Pour tromper les ennuis qui l’assiégeaient dans cette retraite, Breuché célébra les beaux rivages de la Meuse dans des pastorales où la réforme poétique, accomplie par Malherbe, reçoit sa première application en Belgique. Mais sa prose, écrite avant les chefs-d’œuvre de Pascal, est beaucoup plus remarquable encore; son mérite est d’autant plus grand que, dépourvu de modèles, il dut se frayer la voie. Plus d’un quart de siècle avant Bourdaloue, Bossuet et Fléchier, il produisit des œuvres qui font pressentir ces grands orateurs. Ses occupations littéraires ne suffisaient cependant pas à son activité, il établit chez lui un pensionnat de jeunes gens de familles nobles, auquel il donna le titre d’Académie de Flémalle.
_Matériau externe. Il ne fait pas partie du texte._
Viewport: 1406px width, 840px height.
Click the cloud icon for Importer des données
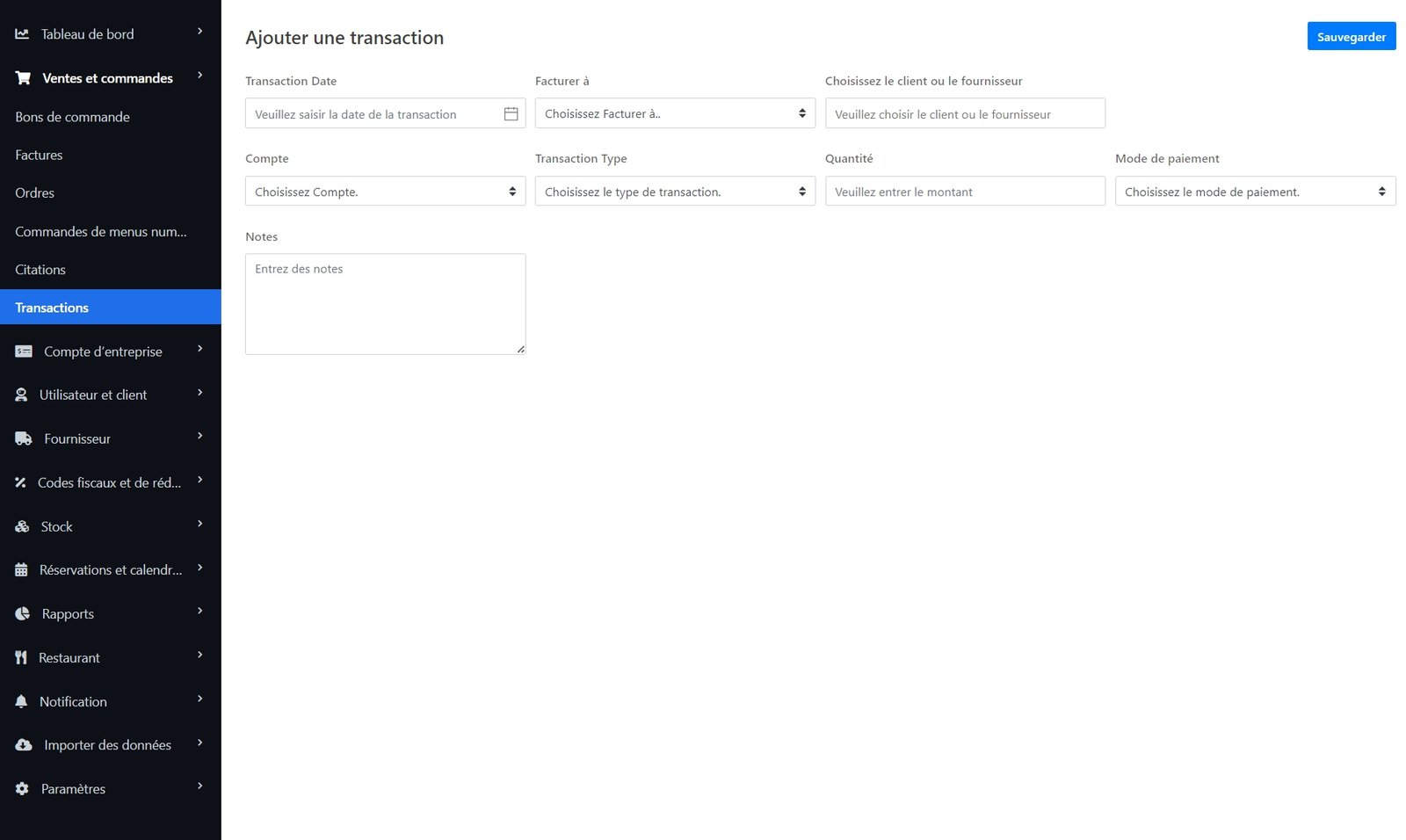[24, 745]
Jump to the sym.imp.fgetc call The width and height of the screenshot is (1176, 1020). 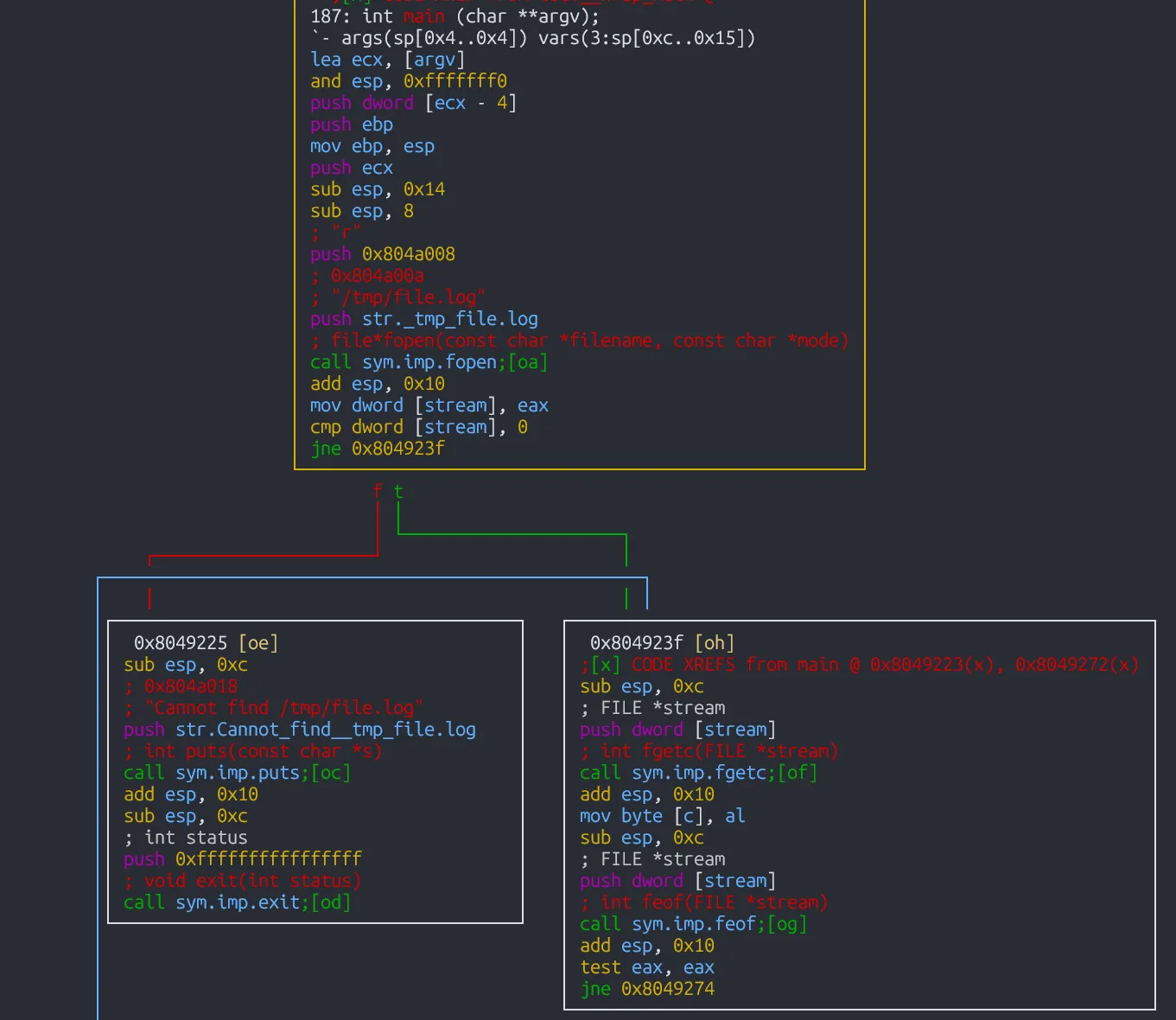click(698, 773)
Il fut troublé dans ces utiles travaux par un hobereau du voisinage, nommé De Palante, qui, en 1657, lui chercha querelle et vint même assiéger sa maison; mais Breuché, en sa qualité de curé de la commune, s’adressa à la haute justice de Liége, qui lui accorda sauvegarde et protection.
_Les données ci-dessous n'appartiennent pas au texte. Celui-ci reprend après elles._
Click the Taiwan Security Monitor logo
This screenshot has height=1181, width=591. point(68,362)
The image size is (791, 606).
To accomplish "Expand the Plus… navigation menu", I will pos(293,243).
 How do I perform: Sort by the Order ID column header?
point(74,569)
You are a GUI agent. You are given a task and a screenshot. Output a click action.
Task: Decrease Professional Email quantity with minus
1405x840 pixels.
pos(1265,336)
Après avoir exercé pendant vingt ans les fonctions de pasteur, Breuché les résigna, pour cause de santé, dans les mains de Nicolas Heurkin, moyennant une pension vingère de cinquante ducats. Il est établi par un certificat que lui accorda, sous la date du 28 décembre 1661, le prince-évêque de Liége, Maximilién-Henri de Bavière, que Breuché « désirait se retirer en France pour quelque temps. » En effet, il était rentré en grâce auprès de la cour de France, et nous lui voyons dès l’année 1657, prendre les titres de conseiller et anmônier du roi très-chrétien. À partir de cette époque, toute trace de son existence nous échappe et il est probable qu’il mourut peu de temps après avoir quitté notre pays.
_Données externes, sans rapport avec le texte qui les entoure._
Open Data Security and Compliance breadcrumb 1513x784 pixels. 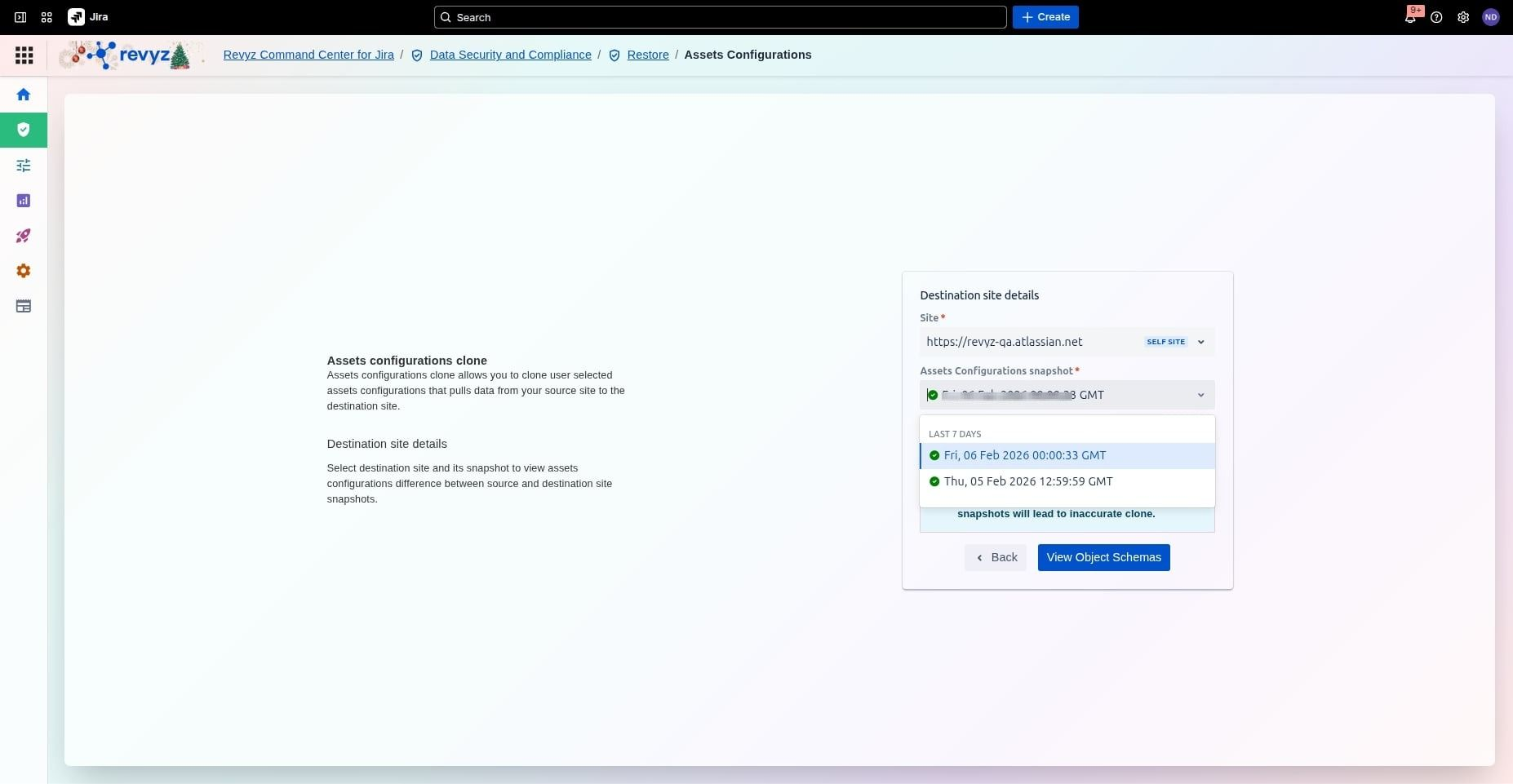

Si, comme il y a toute apparence, Breuché n’est pas né sous le ciel de la Belgique, ce pays n’en a pas moins le droit de revendiquer une part dans la gloire qui rejaillit de ses œuvres : celles-ci ont été, sans exception, publiées à Liége, et ses beaux vers lui ont été inspirés par les bords ravissants de la Meuse. D’après le certificat qui vient d’être cité, il paraît, en outre, positif que Breuché a joué un certain rôle politique dans la principauté de Liége. Maximilien-Henri constate le zèle très-ardent qu’il a toujours eu pour son service et celui de ses États, « comme il a paru aux occasions où il a esté employé. »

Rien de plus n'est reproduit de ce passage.